By Alexa (age 9, @KNEstemGirls)
Do you think the planets are distributed evenly in our solar system? Until a week ago, I thought that was true, but then I did a fun, easy exercise that you can do too.
All you need is about 100 centimeters of paper (you can use about 4 regular letter-sized pieces of paper end to end), writing tools (markers, pencils, crayons), and measuring tape.
For scale, you are going to use 1 centimeter for each AU. An AU is an astronomical unit, the distance from Earth to the Sun which is 92.96 million miles. So in our diagram, the Earth will be at 1 cm.
Place a dot at:
- 0 centimeters and label it Our Sun.
- 0.4 centimeters for Mercury.
- 0.7 centimeters for Venus.
- 1 centimeter for Earth.
- 1.5 centimeters for Mars.
- 2.5 centimeters and several more for the Asteroid Belt.
- 5 centimeters for Jupiter.
- 9.5 centimeters for Saturn.
- 19 centimeters for Uranus.
- 30 centimeters for Neptune.
- 40 centimeters for Pluto.
- 45 centimeters for Makemake.
- You can also mark the area between 30 and 50 centimeters for the Kuiper Belt.
- 60 centimeters for Eris, one of the “scattered disk” objects that lie between 50 and 100 centimeters on our chart
The next thing to add would be the Oort Cloud.
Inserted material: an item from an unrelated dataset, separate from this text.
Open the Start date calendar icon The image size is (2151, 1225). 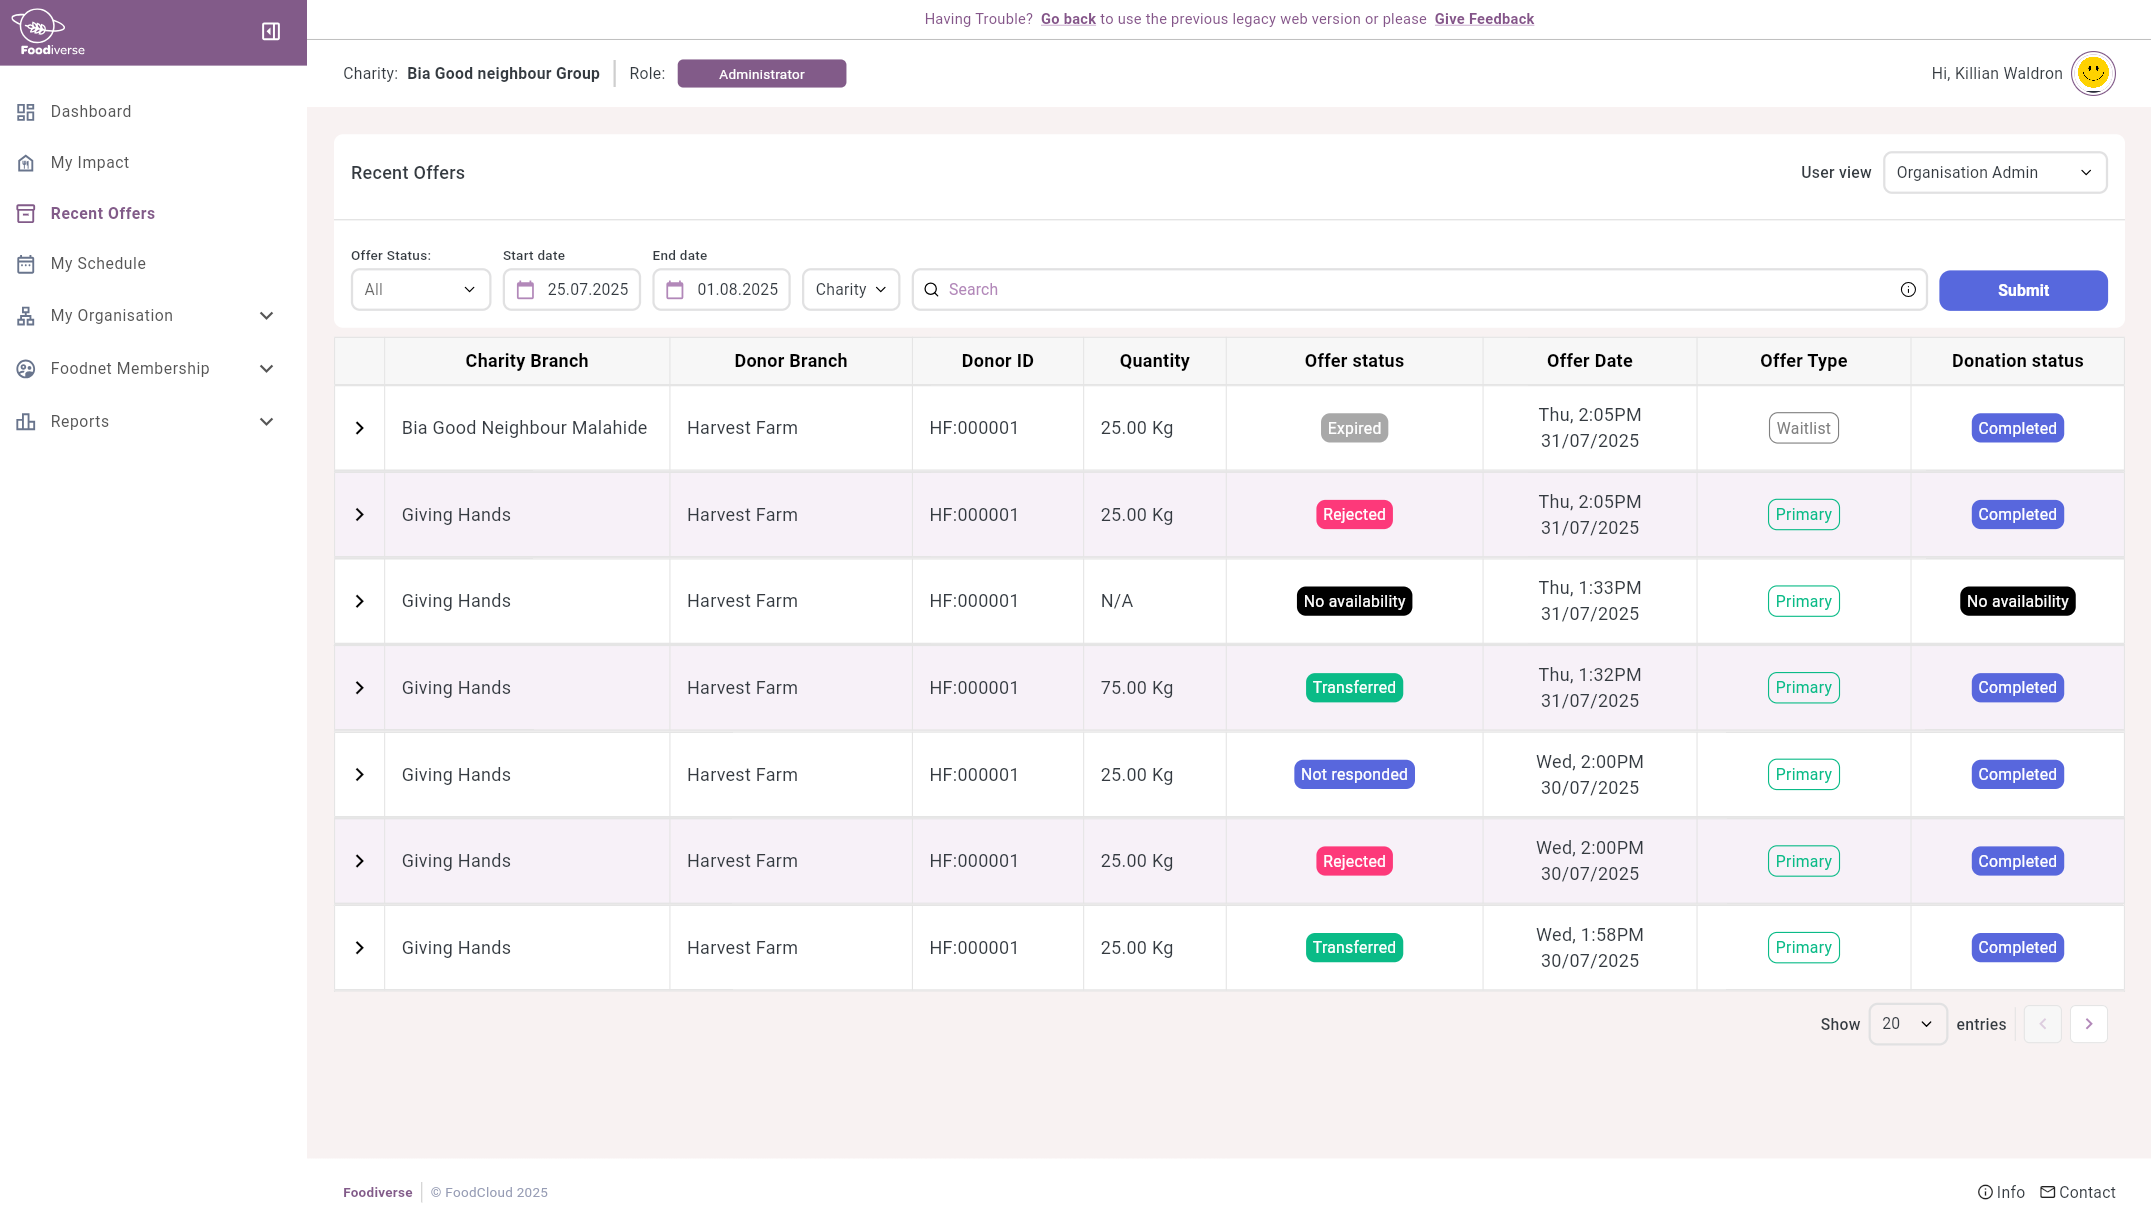tap(525, 290)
However, the beginning of the Oort Cloud would be at 100 meters in our solar system. That is more than a football field away! And finally, the outer edge of the Oort Cloud is 1,000 meters away! This is what it looks like:
Doing this exercise, I learned that the solar system is HUGE. I also figured out that planets aren’t evenly spaced apart and the Earth is tiny compared to some other things in our solar system. What I found the most interesting was that we humans have only traveled 1/389 of an AU, which is the distance between the earth and the moon. 1/389 of an AU is so small that you could not even draw it on your diagram!
I think that you should do this exercise too. You can learn a lot from doing it and it is really fun.